>>>>

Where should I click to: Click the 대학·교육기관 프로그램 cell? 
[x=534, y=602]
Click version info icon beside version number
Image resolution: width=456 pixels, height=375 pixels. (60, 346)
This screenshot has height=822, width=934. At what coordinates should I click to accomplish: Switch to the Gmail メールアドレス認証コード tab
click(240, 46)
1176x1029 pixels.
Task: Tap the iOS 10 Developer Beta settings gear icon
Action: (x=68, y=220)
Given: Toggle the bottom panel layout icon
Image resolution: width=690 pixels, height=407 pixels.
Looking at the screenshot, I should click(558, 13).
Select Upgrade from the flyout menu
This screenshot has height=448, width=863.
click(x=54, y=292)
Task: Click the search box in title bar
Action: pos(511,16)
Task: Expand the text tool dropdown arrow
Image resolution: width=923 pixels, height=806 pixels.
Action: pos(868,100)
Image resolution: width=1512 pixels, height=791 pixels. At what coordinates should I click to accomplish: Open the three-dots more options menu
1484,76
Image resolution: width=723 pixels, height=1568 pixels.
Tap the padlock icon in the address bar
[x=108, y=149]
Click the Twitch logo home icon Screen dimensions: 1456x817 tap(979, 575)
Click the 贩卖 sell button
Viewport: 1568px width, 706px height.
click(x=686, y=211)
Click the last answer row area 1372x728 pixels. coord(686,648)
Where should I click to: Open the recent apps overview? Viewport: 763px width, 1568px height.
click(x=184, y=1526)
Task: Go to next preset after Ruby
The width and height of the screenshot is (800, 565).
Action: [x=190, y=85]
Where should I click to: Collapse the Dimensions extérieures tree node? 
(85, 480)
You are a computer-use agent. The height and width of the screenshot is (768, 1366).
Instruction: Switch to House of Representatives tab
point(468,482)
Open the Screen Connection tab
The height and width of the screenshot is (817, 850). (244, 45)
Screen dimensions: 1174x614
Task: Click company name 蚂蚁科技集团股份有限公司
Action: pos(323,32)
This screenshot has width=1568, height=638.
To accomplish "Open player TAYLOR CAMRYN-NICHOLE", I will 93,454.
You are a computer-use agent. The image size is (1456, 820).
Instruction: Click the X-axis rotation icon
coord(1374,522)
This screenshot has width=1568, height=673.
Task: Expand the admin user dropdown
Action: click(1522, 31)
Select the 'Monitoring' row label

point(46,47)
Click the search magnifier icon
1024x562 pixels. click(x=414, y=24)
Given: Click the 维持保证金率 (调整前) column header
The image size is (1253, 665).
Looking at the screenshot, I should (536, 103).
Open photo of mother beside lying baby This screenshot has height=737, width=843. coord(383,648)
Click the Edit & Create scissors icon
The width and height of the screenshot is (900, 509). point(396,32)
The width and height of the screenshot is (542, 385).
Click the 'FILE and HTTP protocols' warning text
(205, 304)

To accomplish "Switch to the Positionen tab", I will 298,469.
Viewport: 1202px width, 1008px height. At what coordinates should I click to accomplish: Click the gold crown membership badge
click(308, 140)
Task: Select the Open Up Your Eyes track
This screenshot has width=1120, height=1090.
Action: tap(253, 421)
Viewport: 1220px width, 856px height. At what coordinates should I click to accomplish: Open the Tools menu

<<<<

- **Exercise**: Write the material above out again, exactly as it reads.

- **Solution to this task**:
Where should I click to: Click the 대학·교육기관 프로그램 cell? 
[x=534, y=602]
Click version info icon beside version number
Image resolution: width=456 pixels, height=375 pixels. (60, 346)
This screenshot has height=822, width=934. At what coordinates should I click to accomplish: Switch to the Gmail メールアドレス認証コード tab
click(240, 46)
1176x1029 pixels.
Task: Tap the iOS 10 Developer Beta settings gear icon
Action: (x=68, y=220)
Given: Toggle the bottom panel layout icon
Image resolution: width=690 pixels, height=407 pixels.
Looking at the screenshot, I should click(558, 13).
Select Upgrade from the flyout menu
This screenshot has height=448, width=863.
click(x=54, y=292)
Task: Click the search box in title bar
Action: pos(511,16)
Task: Expand the text tool dropdown arrow
Image resolution: width=923 pixels, height=806 pixels.
Action: pos(868,100)
Image resolution: width=1512 pixels, height=791 pixels. At what coordinates should I click to accomplish: Open the three-dots more options menu
1484,76
Image resolution: width=723 pixels, height=1568 pixels.
Tap the padlock icon in the address bar
[x=108, y=149]
Click the Twitch logo home icon Screen dimensions: 1456x817 tap(979, 575)
Click the 贩卖 sell button
Viewport: 1568px width, 706px height.
click(x=686, y=211)
Click the last answer row area 1372x728 pixels. coord(686,648)
Where should I click to: Open the recent apps overview? Viewport: 763px width, 1568px height.
click(x=184, y=1526)
Task: Go to next preset after Ruby
The width and height of the screenshot is (800, 565).
Action: [x=190, y=85]
Where should I click to: Collapse the Dimensions extérieures tree node? 
(85, 480)
You are a computer-use agent. The height and width of the screenshot is (768, 1366).
Instruction: Switch to House of Representatives tab
point(468,482)
Open the Screen Connection tab
The height and width of the screenshot is (817, 850). (244, 45)
Screen dimensions: 1174x614
Task: Click company name 蚂蚁科技集团股份有限公司
Action: pos(323,32)
This screenshot has width=1568, height=638.
To accomplish "Open player TAYLOR CAMRYN-NICHOLE", I will 93,454.
You are a computer-use agent. The image size is (1456, 820).
Instruction: Click the X-axis rotation icon
coord(1374,522)
This screenshot has width=1568, height=673.
Task: Expand the admin user dropdown
Action: click(1522, 31)
Select the 'Monitoring' row label

point(46,47)
Click the search magnifier icon
1024x562 pixels. click(x=414, y=24)
Given: Click the 维持保证金率 (调整前) column header
The image size is (1253, 665).
Looking at the screenshot, I should (536, 103).
Open photo of mother beside lying baby This screenshot has height=737, width=843. coord(383,648)
Click the Edit & Create scissors icon
The width and height of the screenshot is (900, 509). point(396,32)
The width and height of the screenshot is (542, 385).
Click the 'FILE and HTTP protocols' warning text
(205, 304)

To accomplish "Switch to the Positionen tab", I will 298,469.
Viewport: 1202px width, 1008px height. At what coordinates should I click to accomplish: Click the gold crown membership badge
click(308, 140)
Task: Select the Open Up Your Eyes track
This screenshot has width=1120, height=1090.
Action: tap(253, 421)
Viewport: 1220px width, 856px height. At what coordinates should I click to accomplish: Open the Tools menu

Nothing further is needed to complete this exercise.